Head Tilting Angle Prediction using Machine Learning
Keywords:
Head tilting angle, machine learning , data modellingAbstract
Head tilting angle is determined to be one of the factors that leads to the occurrence of motion sickness among the vehicle driver and passengers. The mathematical model on the relationship between the effect of lateral acceleration and the motion sickness occurrence has been modelled. However, it would be complicated for the vehicle passengers and drivers to put on sensors during a journey leading to the designing of the prediction model of the head tilting angle by using machine learning. Hence, it is very important to have a system in the vehicle that is able to predict the movement behaviour of occupants particularly due to the dynamic changes of vehicle motion in which the model that produce high accuracy results that has yet been established. In order to improve the performance and reduce overfitting occurrence, the implementation of dropout layer is introduced with the variation of hidden neuron numbers in model designing.

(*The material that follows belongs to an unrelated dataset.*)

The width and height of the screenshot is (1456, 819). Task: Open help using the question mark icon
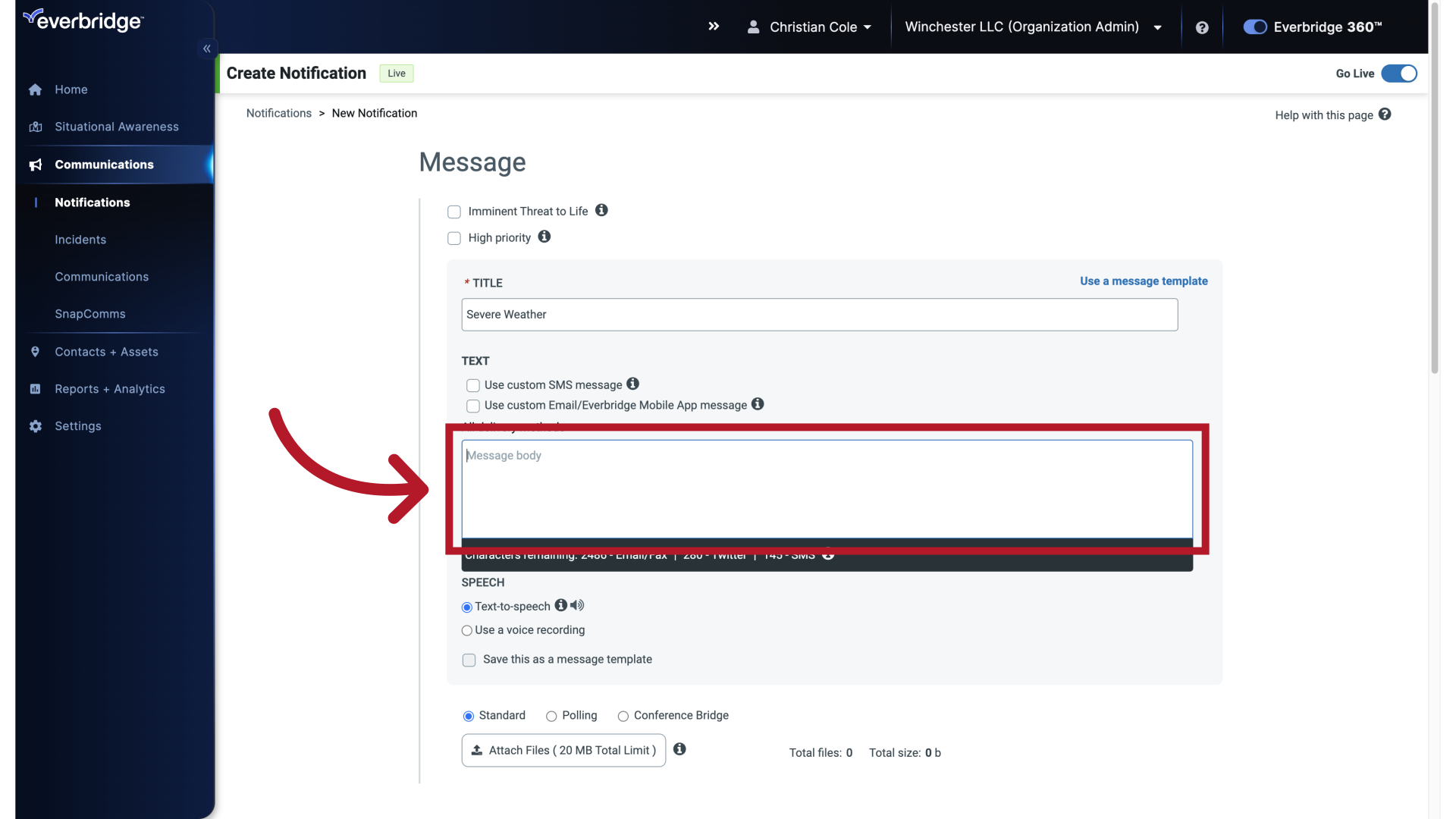[x=1202, y=27]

This work is conducted in order to design a prediction model for head tilting angle of car occupants using machine learning and to analyse the prediction model performance in terms of accuracy with respect to the variation of network parameters. The data modelling went through several stages for modelling and analysis purpose. The parameters are varied in terms of the number of hidden neuron that compromised the single hidden layer in the network. The modelling process are divided into passenger’s and driver’s model design without and with dropout layer implementation. The results obtained proves that the application of dropout layer in the network modelling improves the accuracy of the output for the passenger’s head tilting angle prediction response model but decreasing in the accuracy happens in driver’s head roll angle prediction response model due to the RMSE value analysed. However, the regression values for both driver and passenger’s model showed improvement in terms of regression values that proves that the implementation of dropout layer able to reduce overfitting in neural network for non-complex NN architecture.